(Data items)
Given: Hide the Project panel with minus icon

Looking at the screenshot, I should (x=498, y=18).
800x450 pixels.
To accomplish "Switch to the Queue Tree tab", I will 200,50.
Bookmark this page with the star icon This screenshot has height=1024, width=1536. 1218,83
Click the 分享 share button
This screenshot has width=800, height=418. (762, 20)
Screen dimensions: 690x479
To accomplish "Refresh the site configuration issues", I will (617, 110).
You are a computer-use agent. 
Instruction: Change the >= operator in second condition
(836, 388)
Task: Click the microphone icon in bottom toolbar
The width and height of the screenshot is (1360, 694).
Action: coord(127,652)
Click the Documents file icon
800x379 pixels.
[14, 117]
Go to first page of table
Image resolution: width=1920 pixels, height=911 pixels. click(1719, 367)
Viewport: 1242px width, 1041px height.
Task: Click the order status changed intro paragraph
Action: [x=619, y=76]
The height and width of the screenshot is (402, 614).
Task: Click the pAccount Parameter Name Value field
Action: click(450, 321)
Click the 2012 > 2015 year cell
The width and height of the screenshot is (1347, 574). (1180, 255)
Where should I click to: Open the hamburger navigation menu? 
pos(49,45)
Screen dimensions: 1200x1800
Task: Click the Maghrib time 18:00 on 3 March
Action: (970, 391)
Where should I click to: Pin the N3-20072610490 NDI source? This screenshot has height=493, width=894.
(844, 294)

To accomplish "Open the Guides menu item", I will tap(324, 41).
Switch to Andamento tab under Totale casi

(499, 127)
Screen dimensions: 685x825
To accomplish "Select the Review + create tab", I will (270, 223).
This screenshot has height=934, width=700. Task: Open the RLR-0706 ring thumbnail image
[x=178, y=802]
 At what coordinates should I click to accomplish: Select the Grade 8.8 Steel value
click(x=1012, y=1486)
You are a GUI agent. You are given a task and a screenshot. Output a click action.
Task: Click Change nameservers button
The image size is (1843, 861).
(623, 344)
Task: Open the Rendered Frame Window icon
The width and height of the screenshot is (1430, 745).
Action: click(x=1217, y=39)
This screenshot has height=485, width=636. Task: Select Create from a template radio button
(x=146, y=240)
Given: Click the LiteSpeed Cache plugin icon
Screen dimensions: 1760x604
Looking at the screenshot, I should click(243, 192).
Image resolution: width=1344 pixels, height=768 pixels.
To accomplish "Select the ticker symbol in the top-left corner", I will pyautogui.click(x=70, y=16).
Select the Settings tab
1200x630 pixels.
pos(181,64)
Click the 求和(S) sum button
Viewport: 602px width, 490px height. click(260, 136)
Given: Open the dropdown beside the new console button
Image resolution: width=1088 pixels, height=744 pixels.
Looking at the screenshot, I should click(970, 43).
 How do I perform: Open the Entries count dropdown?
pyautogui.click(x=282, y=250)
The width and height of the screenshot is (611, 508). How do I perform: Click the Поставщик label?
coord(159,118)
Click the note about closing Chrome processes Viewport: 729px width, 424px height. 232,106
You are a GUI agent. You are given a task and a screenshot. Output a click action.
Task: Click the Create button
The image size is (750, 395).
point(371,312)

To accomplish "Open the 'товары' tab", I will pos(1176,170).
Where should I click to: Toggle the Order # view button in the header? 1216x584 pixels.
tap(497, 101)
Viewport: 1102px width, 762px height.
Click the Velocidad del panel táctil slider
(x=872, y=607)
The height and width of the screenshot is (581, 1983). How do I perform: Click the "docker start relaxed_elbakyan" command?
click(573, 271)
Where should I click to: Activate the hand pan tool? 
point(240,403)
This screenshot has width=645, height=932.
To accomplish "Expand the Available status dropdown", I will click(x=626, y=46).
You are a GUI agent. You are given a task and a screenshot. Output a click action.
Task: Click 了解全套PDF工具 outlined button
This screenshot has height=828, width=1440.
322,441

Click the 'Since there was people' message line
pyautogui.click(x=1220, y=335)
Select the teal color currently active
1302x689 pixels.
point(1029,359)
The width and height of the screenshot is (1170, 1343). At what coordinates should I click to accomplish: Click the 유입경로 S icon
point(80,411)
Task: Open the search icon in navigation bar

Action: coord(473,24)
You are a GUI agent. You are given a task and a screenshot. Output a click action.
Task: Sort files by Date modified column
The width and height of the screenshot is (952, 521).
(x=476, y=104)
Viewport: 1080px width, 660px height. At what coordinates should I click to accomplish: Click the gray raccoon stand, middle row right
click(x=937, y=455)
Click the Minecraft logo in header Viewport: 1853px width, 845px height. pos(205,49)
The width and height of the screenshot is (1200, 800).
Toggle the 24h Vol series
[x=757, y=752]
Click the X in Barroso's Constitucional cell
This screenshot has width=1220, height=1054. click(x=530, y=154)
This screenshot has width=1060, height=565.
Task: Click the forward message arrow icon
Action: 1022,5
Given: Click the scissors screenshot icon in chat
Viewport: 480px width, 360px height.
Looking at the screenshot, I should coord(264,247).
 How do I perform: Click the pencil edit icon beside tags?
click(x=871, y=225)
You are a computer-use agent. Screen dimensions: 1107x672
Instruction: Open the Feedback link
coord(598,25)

__HOW TO COMPLETE THIS TASK__.
Reproduce exactly, and only, the lines from the start of the entries through the one that contains "Bookmark this page".

__ANSWER TO THE PROBLEM__.
Given: Hide the Project panel with minus icon

Looking at the screenshot, I should (x=498, y=18).
800x450 pixels.
To accomplish "Switch to the Queue Tree tab", I will 200,50.
Bookmark this page with the star icon This screenshot has height=1024, width=1536. 1218,83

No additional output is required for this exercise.